Internetnutzer geben sich eine 3 für Medienkompetenz

Falschinformationen entlarven, Deepfakes erkennen, Informationen prüfen – viele fühlen sich damit überfordert: Im Schnitt geben sich die deutschen Internetnutzenden für ihre Medienkompetenz die Schulnote 3,1. So glaubt rund die Hälfte der Befragten, schon mindestens einmal auf ein Deepfake hereingefallen, also ein gefälschtes Video oder Foto.

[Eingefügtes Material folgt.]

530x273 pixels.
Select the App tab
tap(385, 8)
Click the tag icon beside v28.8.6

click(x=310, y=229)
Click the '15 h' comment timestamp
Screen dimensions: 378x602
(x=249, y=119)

Je älter, desto unsicherer fühlen sie sich: Die 16- bis 29-jährigen geben sich immerhin eine 2,5 in Sachen digitaler Medienkompetenz, die Gruppe zwischen 30 und 49 Jahren eine 2,9. Ab dem Alter von 50 Jahren geben sich die Internetnutzerinnen und -nutzer höchstens ein ‚befriedigend‘: Die 50- bis 64-Jährigen geben sich im Schnitt die Note 3,2, die 65- bis 74-Jährigen eine 3,8 und wer in der Gruppe ab 75 Jahren im Internet unterwegs ist, gibt der eigenen digitalen Medienkompetenz im Schnitt sogar nur die Note 4,1. Das sind Ergebnisse einer repräsentativen Befragung unter 1.003 Personen ab 16 Jahren, darunter 933 Internetnutzerinnen und -nutzer im Auftrag des Branchenverbands Bitkom.